■ Ejercicio:
Reproduce literalmente, del fragmento sobre el capellán, el pasaje que va desde "Deseando dedicarse al" hasta "de otra manera.".

Deseando dedicarse al ministerio hasta el último momento de su vida, se ofreció como capellán en la Casa de Reposo de Montebello Vicentino donde fue inmediatamente apreciado por su celo y bondad. Ya en Brescia, asumió de buen grado el cargo de capellán en el hospital Fatebenefratelli y enseguida se vio rodeado de afecto tanto por los pacientes como por los médicos y las enfermeras.

Sin embargo, en su corazón guardaba un secreto: terminar sus días en la Baja California. Lo había dicho antes de dejar la comunidad de Brescia: “Un par de años corriendo en Montebello y luego, si el Señor quiere, podría hacer el mismo trabajo en la misión donde hay personas mayores que necesitan asistencia espiritual. Si un sacerdote se sienta en un rincón con la mano levantada para absolver, los penitentes no esperarán”. Dios lo había dispuesto de otra manera.

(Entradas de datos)
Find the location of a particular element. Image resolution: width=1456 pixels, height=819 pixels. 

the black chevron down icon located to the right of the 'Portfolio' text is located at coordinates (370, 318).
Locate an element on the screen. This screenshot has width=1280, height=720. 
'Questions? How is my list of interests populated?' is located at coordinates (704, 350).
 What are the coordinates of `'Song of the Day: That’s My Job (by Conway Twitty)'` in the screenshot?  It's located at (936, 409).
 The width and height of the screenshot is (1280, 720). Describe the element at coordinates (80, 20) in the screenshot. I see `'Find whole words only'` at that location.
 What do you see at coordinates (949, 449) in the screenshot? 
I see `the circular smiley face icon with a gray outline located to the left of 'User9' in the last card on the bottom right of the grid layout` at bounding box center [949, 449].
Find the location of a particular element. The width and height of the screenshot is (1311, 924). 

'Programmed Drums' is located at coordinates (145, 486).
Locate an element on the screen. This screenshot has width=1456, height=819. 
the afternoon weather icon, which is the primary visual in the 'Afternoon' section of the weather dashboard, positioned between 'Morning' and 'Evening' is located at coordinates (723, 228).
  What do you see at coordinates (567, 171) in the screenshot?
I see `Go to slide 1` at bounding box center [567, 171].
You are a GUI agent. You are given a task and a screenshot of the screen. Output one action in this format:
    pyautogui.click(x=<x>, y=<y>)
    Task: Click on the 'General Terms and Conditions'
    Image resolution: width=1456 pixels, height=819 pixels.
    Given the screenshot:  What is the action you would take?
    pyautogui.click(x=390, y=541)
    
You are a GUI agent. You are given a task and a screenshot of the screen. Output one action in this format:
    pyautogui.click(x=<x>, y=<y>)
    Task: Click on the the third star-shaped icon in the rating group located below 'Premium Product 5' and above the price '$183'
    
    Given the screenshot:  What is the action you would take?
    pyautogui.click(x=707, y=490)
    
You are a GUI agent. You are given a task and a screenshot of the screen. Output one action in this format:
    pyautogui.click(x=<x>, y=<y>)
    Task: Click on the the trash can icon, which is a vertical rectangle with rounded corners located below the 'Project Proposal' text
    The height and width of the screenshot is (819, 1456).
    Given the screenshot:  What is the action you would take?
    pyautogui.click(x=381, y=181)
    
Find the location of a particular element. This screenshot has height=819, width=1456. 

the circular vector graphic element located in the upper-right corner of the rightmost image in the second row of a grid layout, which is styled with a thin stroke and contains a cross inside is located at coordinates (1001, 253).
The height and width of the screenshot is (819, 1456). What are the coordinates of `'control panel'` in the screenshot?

■ Respuesta:
Deseando dedicarse al ministerio hasta el último momento de su vida, se ofreció como capellán en la Casa de Reposo de Montebello Vicentino donde fue inmediatamente apreciado por su celo y bondad. Ya en Brescia, asumió de buen grado el cargo de capellán en el hospital Fatebenefratelli y enseguida se vio rodeado de afecto tanto por los pacientes como por los médicos y las enfermeras.

Sin embargo, en su corazón guardaba un secreto: terminar sus días en la Baja California. Lo había dicho antes de dejar la comunidad de Brescia: “Un par de años corriendo en Montebello y luego, si el Señor quiere, podría hacer el mismo trabajo en la misión donde hay personas mayores que necesitan asistencia espiritual. Si un sacerdote se sienta en un rincón con la mano levantada para absolver, los penitentes no esperarán”. Dios lo había dispuesto de otra manera.